İstanbul Teknopark ve Ankara Ostim Teknopark’ta ofis kurduklarını aktaran Demir, “Bütün üretim aşamamızın dijital ikizle modellenebilmesini vizyonuma koyuyorum. Yazılım işin bir parçası ama alttaki her aşamanın bilimsel modeli ve yaklaşımı var. Yani burada kimyasal, metodolojik ve sırasal analizler gerekiyor.” değerlendirmesinde bulundu.
“Yeşil çelik’ üretiminde başka ülkelerin eline kalmak istemiyoruz”
Demir, hidrojen kullanımı ve yeşil üretim gibi bir dizi metotlarının bulunduğunu, AR-GE ile belli aşamaları katedebileceklerini ancak asıl beklentilerinin, üniversitelerden ayakları yere basan, uygulanabilecek önerilerin gelmesi olduğunu anlattı.

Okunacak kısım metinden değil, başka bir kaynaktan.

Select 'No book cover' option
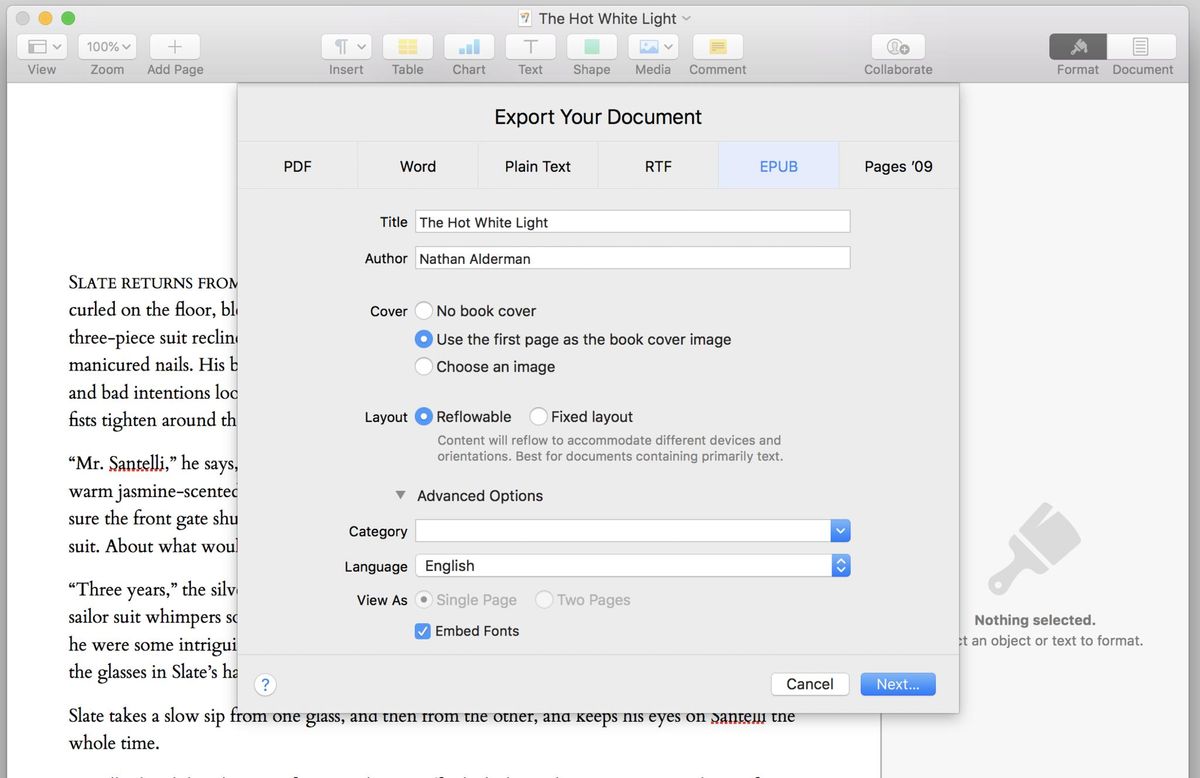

Modelleme, yazılım ve geleceğe yönelik teknolojilerle ilgili çalışmaların neler olabileceğine ilişkin yönünde bir dizi çalışma yaptıklarına değinen Demir, şunları dile getirdi:
Bu metal, malzeme yolculuğu, insanlık tarihi boyunca gelmiş ve hala devam eden bir yolculuk. Burada da üniversite ile yakın temasta işbirliği ve iletişim içinde olmak istiyoruz. Özellikle ‘yeşil çelik’ ve çevre söz konusu olduğunda dünyada da önemli tercihler var. Kaçırmamamız gereken tren de şu; ‘yeşil çelik’ üretimi safhasında biraz geride kalırsak, yarın ‘Bu üretimi yaptık, bu teknolojiyi uyguluyoruz, size de uygulamamızı istiyorsanız, bunun şu kadar fiyatı var, biz girip bunu kurarız.’ diyen ülkelerin eline kalmak istemiyoruz. Tam aksine bu teknolojilerde biz ön alıp, ‘Evet, yeşil çeliğe geçildi, biz şunları başardık. Buyurun size de kuralım.’ diyen ülke olmak bizim için ideal bir konum.